"As Duas Irenes" é um filme que, à primeira vista, parece mergulhar nas complexas questões psicológicas que surgem quando uma adolescente descobre a existência de outra "Irene": uma irmã filha de uma segunda família de seu pai. No entanto, ao longo da narrativa, o longa acaba por seguir um caminho mais convencional, focando-se nas experiências típicas da transição para a fase adulta, ao invés de explorar mais a fundo as nuances e as perversidades do conflito que se apresenta.
A trama começa com Irene, uma jovem no limiar da adolescência, tentando lidar com as pressões de ser a filha do meio em uma família tradicional e rígida. Ela se vê dividida entre a indiferença que sente dos pais, que concentram suas atenções na irmã mais velha, prestes a debutar, e na caçula, que ainda necessita de cuidados constantes. A situação se complica ainda mais quando Irene descobre a segunda família de seu pai, composta por outra esposa e uma filha da mesma idade, também chamada Irene. A partir daí, o filme nos apresenta uma Irene 2 que, diferentemente da protagonista, não é invisível para o mundo ao seu redor; sendo muito mais segura de si mesma.
A premissa poderia ter levado a uma profunda reflexão sobre identidade, hipocrisia e as intrincadas dinâmicas familiares em uma pequena comunidade. No entanto, o filme escolhe não se aprofundar nesses temas, preferindo se concentrar nos elementos típicos de uma história de amadurecimento. As questões sobre como essas duas jovens, que rapidamente se tornam amigas, enfrentam a vida adulta, o machismo e as pressões sociais, são apenas superficialmente abordadas. Em vez disso, a narrativa foca nos primeiros amores, nas mudanças físicas e na descoberta de segredos familiares.
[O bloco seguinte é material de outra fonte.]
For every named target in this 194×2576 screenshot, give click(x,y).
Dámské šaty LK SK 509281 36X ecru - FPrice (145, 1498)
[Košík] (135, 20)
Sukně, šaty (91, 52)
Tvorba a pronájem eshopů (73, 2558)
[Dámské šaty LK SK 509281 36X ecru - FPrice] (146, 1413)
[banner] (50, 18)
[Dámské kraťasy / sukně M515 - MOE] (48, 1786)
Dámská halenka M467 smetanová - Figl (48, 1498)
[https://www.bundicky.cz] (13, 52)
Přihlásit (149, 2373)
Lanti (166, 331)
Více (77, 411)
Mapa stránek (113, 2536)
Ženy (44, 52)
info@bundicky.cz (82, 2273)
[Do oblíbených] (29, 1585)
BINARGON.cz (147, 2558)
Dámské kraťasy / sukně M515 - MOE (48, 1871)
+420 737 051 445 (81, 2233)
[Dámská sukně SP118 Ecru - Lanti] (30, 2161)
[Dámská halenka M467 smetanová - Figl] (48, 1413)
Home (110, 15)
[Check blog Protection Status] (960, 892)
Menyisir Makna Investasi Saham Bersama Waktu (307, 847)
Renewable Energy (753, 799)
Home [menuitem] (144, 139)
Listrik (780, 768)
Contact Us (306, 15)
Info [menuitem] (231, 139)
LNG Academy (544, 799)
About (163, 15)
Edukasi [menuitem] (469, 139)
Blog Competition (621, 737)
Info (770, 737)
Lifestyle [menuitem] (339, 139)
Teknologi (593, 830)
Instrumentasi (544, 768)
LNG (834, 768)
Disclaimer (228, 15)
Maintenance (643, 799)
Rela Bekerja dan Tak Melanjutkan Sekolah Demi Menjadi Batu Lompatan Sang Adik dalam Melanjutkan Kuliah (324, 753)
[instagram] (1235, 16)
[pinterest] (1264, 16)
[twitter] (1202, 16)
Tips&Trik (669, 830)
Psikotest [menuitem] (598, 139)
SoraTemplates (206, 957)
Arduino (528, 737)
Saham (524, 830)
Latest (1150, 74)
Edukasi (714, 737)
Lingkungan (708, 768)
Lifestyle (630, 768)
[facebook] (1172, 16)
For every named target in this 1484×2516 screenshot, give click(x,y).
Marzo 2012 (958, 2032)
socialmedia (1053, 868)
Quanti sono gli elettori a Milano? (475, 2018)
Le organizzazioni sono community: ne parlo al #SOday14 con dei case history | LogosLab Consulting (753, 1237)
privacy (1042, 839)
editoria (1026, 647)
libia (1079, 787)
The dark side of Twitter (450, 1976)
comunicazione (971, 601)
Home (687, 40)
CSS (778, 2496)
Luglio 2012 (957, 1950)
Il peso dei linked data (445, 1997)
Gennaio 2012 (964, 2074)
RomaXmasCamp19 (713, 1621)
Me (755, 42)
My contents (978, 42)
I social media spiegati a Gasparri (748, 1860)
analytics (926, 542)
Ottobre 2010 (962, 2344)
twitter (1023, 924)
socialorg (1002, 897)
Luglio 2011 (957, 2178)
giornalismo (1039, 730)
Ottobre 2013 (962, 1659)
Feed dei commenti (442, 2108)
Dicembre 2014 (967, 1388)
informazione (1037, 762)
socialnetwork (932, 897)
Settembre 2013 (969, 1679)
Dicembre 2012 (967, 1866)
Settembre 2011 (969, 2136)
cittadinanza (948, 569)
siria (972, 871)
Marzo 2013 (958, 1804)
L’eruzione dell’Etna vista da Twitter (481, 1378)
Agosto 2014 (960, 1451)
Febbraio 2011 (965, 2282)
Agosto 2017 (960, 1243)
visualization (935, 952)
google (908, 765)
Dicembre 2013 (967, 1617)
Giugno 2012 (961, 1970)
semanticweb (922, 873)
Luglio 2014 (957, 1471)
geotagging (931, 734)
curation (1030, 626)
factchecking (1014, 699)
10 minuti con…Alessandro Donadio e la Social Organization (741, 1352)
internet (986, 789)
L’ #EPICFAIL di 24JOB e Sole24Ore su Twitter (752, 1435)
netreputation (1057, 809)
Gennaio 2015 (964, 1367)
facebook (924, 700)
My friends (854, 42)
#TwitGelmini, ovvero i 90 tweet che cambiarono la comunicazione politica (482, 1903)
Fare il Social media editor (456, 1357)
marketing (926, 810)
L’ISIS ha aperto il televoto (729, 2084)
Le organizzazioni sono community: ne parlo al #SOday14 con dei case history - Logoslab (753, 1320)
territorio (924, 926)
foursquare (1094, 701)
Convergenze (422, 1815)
Apesar dessas escolhas narrativas, "As Duas Irenes" brilha em sua construção de personagens. Priscila Bittencourt e Isabela Torres entregam performances autênticas, capturando as angústias e incertezas da juventude com uma naturalidade cativante. A interação entre as duas é um dos pontos altos do filme, especialmente nas cenas mais sutis e introspectivas, como os passeios de bicicleta e os momentos de descontração, que humanizam e dão profundidade às protagonistas.
Visualmente, o filme adota uma estética simples e precisa, com enquadramentos e iluminação cuidadosamente pensados para reforçar a sensação de um mundo controlado e monitorado, refletindo a vida na pequena comunidade em que a história se desenrola.
"As Duas Irenes" se destaca pela sua sutileza e pela forma como aborda temas universais de maneira acessível, em especial, a delicadeza com que retrata a jornada de autodescoberta dessas jovens. Embora o filme não explore completamente todas as implicações de sua premissa, oferece uma experiência cinematográfica envolvente, desnudando as complexas dinâmicas familiares que muitas vezes se escondem sob a superfície da aparente normalidade.